__SET OF TASKS__
• A. Reproduce the passage of the beekeeping post between "This year, right" and "natural pollen availability.", inclusive, with no changes.
• B. Continue the beekeeping post about the spring cold snap from the point where it stops.

__SELECTION__
______
This year, right at the end of March (the first weekend of April, actually) we had a sudden reversal of what had been an otherwise very warm winter and very early onset of the spring season. It was marked by increased stores consumption over the winter (bees ate more than usual over the winter) and with very early natural pollen availability. 

That came to screeching halt here on April 4th when we suddenly dropped to single digits over night and no good flying weather for about 10-days to two weeks. (I had doubled up on the added chow beforehand, which was lucky as it kept me from having to open the hives during the Big Chill. They ate all I had added in.)

Since it has warmed up again I am finally working through my hives, and although they are strong and healthy, the brood pattern is very different from "normal". At first it puzzled, and concerned me, especially as it happened that two of the first hives I looked at were my oldest queens (starting their fourth season with me).
______
__RAW DATA__

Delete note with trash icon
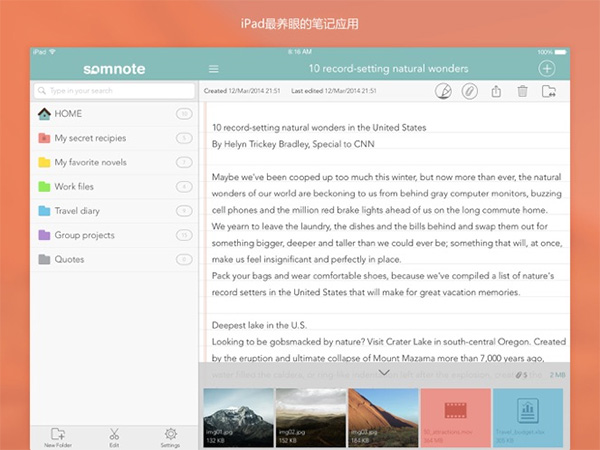600x450 pixels. coord(522,91)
______
__EXERCISE ANSWERS__
• A.
This year, right at the end of March (the first weekend of April, actually) we had a sudden reversal of what had been an otherwise very warm winter and very early onset of the spring season. It was marked by increased stores consumption over the winter (bees ate more than usual over the winter) and with very early natural pollen availability.

• B.
There were small outer-ring patches of capped brood, but the central the brood area was not the usual wall-to-wall capped slabs I would have expected. It's more open, with some immature-ish larvae here and there and some middle-sized white grubs. When I examined it closely, what I saw was a reassuring. My queens had been super busy over the first days of the warm-up, laying eggs in everything that passes for a cell, even up into the corners of the frames. If I go back in those first-examined colonies in a week or so, I'm sure it will be wall-to-wall capped brood, just like I was expecting.

My bees are just mutts so not a strain that is particularly known for starting and stopping brood, but this year's extreme weather was extreme enough to get their attention and they apparently did simply call a halt to egg laying for a week or two which created this odd sense that the hives were not building up properly. While this pause may have consequences down the road in forager populations, I think that over all it will be fine. Perhaps it's the same thing you're seeing. 

When I first started overhauling the hives last week I was not sure what to make of it, but over the last four or five days, as I have worked through the others (including some other older queens) I am seeing a reassuring return to a normal, strong brood pattern. 

Hope that's what's up with your bees, too.

Enjambres


----------



## MNV28 (Jan 27, 2010)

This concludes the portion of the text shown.